Sunday, October 01, 2006

Jim Jirka ~ Autumn Awakening


I have been in the creative doldrums lately. Today I decided to go out and take a walk, to clear my head, maybe. There is actually not much content up there to really clear. Just went with the camera, no encumbrances of a tripod, one lens and an open mind.

I found today to be a transition, not so much as autumn arriving, but that autumn is just a season, a time of the year. Not so much delineated by the so-called colors and people’s perception that autumn sucks, if the colorful, pretty leaves are not there. I for one find solace in the understanding of autumn, of the actual ritual of the leaves dying out and withering away and the change in the air as the days grow shorter. I enjoy the sounds as the leaves fall to the ground, the wind gently blowing through the trees and the crunching of the grasses as they dry out.

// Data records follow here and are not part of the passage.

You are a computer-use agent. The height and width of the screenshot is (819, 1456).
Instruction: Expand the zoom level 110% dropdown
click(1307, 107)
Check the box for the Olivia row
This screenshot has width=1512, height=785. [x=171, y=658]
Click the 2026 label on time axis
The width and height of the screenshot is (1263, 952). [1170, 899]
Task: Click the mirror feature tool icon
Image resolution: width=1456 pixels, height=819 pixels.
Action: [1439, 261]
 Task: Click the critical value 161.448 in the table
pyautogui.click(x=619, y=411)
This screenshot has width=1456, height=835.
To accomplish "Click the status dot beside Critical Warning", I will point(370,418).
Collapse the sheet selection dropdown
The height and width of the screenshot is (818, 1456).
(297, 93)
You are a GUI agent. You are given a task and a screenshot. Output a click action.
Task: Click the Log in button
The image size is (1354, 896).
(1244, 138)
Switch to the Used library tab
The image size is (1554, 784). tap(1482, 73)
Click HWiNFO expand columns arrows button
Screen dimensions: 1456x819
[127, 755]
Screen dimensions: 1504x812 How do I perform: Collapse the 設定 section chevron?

I was very creative today, making images that strengthened my interpretation of autumn, and awakened me from my doldrums.

Tom Gallione ~ A Gathering of Leaves


Late afternoon light in the late autumn of last year. The voyage ends here on the surface of Park Creek for a small congregation of dead leaves. When the leaf-peeping parties are over, this is what remains. I always come late. - More than mere visual representations of reality, I strive to make interpretations that invite further thought and musing. I prefer the subtle and contemplative over the bold and dramatic, and suggestions over descriptions.